**Text for analysis:**

Computational linguistics (CL; also called natural language processing, or NLP) is concerned with (1) the study of computational models of the structure and function of language, its use, and its acquisition; and (2) the design, development, and implementation of a wide range of systems such as SPEECH RECOGNITION, language understanding and NATURAL LANGUAGE GENERATION. CL applications include interfaces to databases, text processing, and message understanding, multilingual interfaces as aids for foreign language correspondences, web pages, and speech-to-speech translation in limited domains. On the theoretical side, CL uses computational modeling to investigate syntax, semantics, pragmatics (that is, certain aspects of the relationship of the speaker and the hearer, or of the user and the system in the case of a CL system), and discourse aspects of language. These investigations are interdisciplinary and involve concepts from artificial intelligence (AI), linguistics, logic, and psychology. By connecting the closely interrelated fields of computer science and linguistics, CL plays a key role in cognitive science.

**What you will do:**
1. Decide whether each statement agrees with the passage on computational linguistics. For each one, answer yes or no and quote the words from the passage that settle it. (a) Computational linguistics is also known as natural language processing. (b) Its theoretical investigations draw only on linguistics and computer science. (c) Its applications include speech-to-speech translation in unrestricted domains.
2. How does the computational linguistics passage describe pragmatics?
The lines have no connection to the computational linguistics passage.

**Information provided:**
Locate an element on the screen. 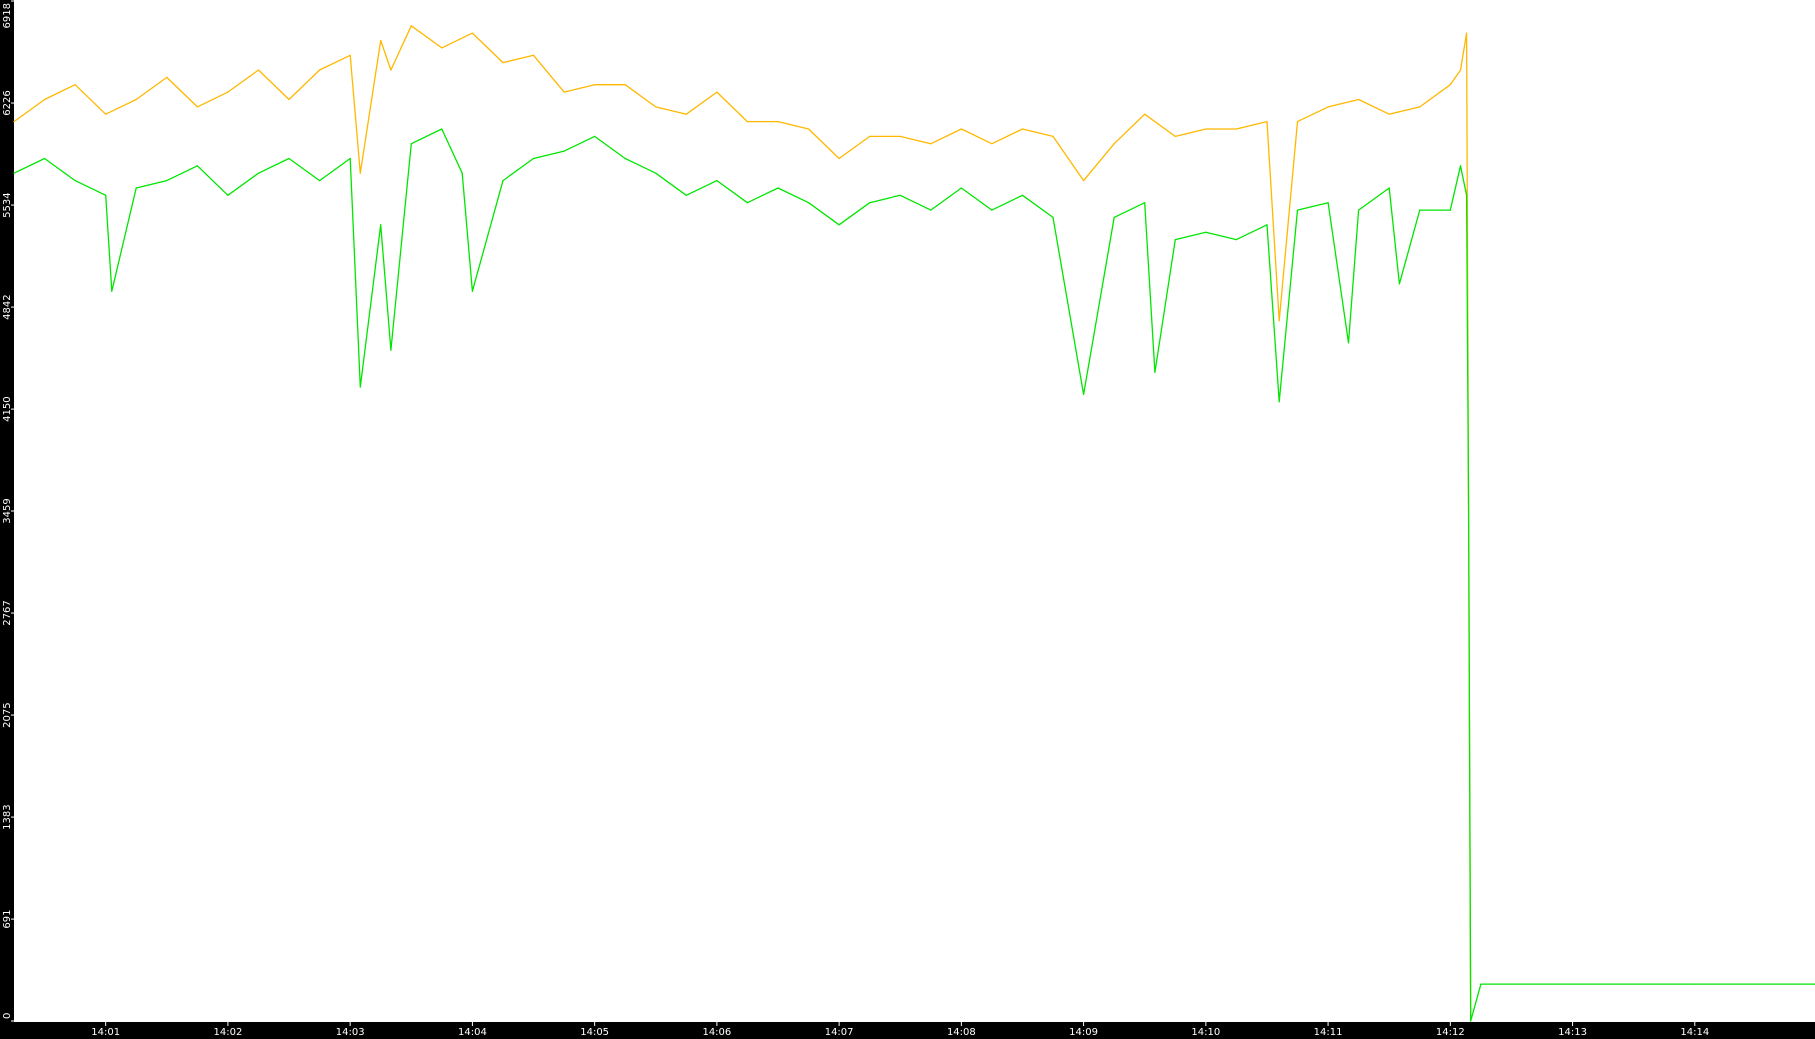 Image resolution: width=1815 pixels, height=1039 pixels. x-tick-label: 14:10 is located at coordinates (1206, 1032).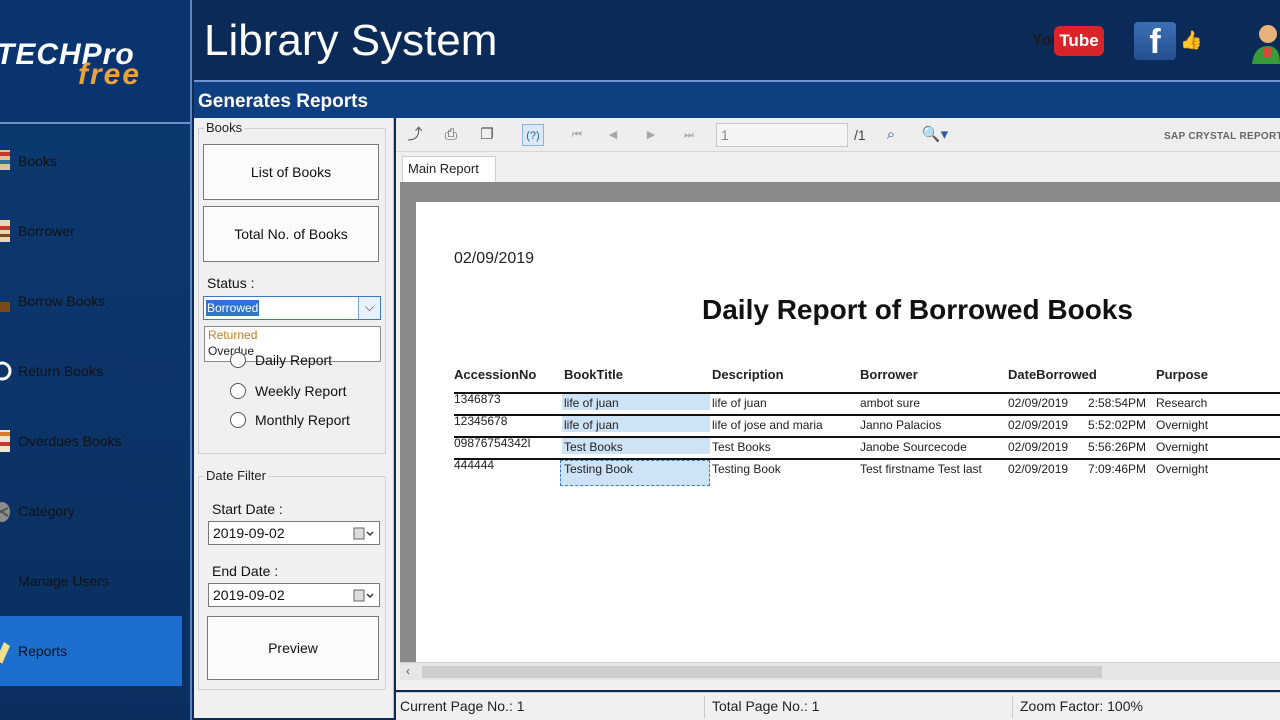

**Solutions by task:**
1.
(a) Yes: "also called natural language processing, or NLP"
(b) No: "involve concepts from artificial intelligence (AI), linguistics, logic, and psychology"
(c) No: "speech-to-speech translation in limited domains"

2. As certain aspects of the relationship of the speaker and the hearer, or of the user and the system in the case of a CL system.